The History of St. Ignatius Church
Rev. Anson Greene Phelps Dodge, Jr. built St. Ignatius on Demere Road in 1886 for the formerly enslaved freedmen and women who were now living and working on the island, primarily in the mills. Following damage from a hurricane in 1898, parishioners immediately rebuilt the church and rotated it 90 degrees. St. Ignatius closed as a mission in the 1980s and merged with Christ Church, Frederica making it a full member of our parish. Saturday evening services are held here.
Future plans include rotating the church back to its original position, completing some renovations, and stabilizing the parking lot. As with Christ Church, the wood is heart pine which has never been painted or stained. The altar rail is hand carved. The lectern, Bishop’s chair, Priest’s chair, and Baptismal font were all donated by Lovely Lane Chapel. The stained-glass windows behind the altar were made in Philadelphia by the Willet Company depicting the Trinity.
The bell was installed in the 1980s and is from the WWII Liberty Ship, Henry Wynkoop. For years the windows in the church were translucent, jalousie-panel glass. Beginning in the year 2000, ten new stained-glass windows were designed by Mary Beth Keys, a parishioner of Christ Church, completed by the Wippell Company of Exeter, England, and blessed by The Rt. Rev. Henry I. Louttit, Bishop of Georgia, on April 29, 2001.
A plaque displaying some of the list of names of the first baptized members of St. Ignatius from 1870-1970 was installed in the church in 2009.
We Are Episcopal/Anglican
About the Episcopal Church
Christ Church is an Episcopal parish in the Episcopal Diocese of Georgia. The Episcopal Church is a part of the worldwide Anglican Communion, which now numbers 85 million Christians in 165 countries around the world. Anglicanism has its roots in the Church of England, which spread around the world in the colonial period, and is now comprised of autonomous churches like the Episcopal Church in the United States.
- As Episcopalians, we are followers of Jesus Christ, our Lord, and we believe in the Father, Son, and Holy Spirit.
- The Episcopal Church has members in the United States, as well as in Colombia, the Dominican Republic, Ecuador, Austria, Belgium, France, Germany, Italy, Switzerland, Haiti, Honduras, Micronesia, Puerto Rico, Taiwan, Venezuela, and the Virgin Islands.
- We strive to love our neighbors as ourselves and respect the dignity of every person.
- The Episcopal Church is part of the worldwide Anglican Communion, and traces its heritage to the beginnings of Christianity.
- Both men and women, including those who are married, are eligible for ordination as deacons, priests and bishops.
- We believe in amendment of life, the forgiveness of sin, and life everlasting.
- Lay people exercise a vital role in the governance and ministry of our church.
- Holy Communion may be received by all baptized Christians, not only members of the Episcopal Church.
- We uphold the Bible and worship with the Book of Common Prayer.
- We affirm that committed relationships are lifelong and monogamous.
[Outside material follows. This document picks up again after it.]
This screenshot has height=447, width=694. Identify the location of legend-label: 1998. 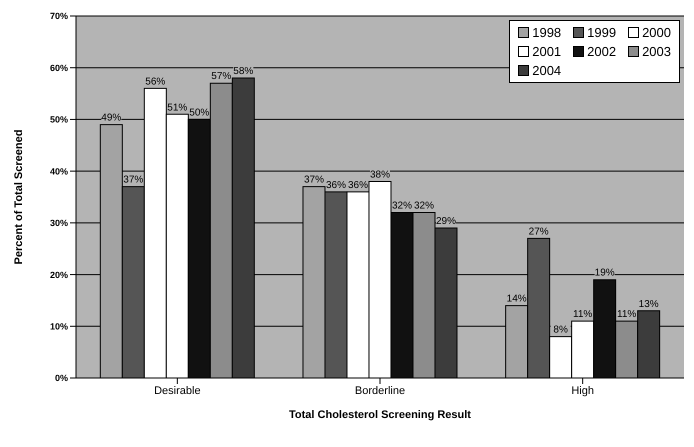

Episcopalians also recognize that there is grace after divorce and do not deny the sacraments to those who have been divorced.
- We affirm that issues such as birth control are matters of personal informed conscience.
- We celebrate our unity in Christ while honoring our differences, always putting the work of love before uniformity of opinion.
- All are welcome to find a spiritual home in the Episcopal Church.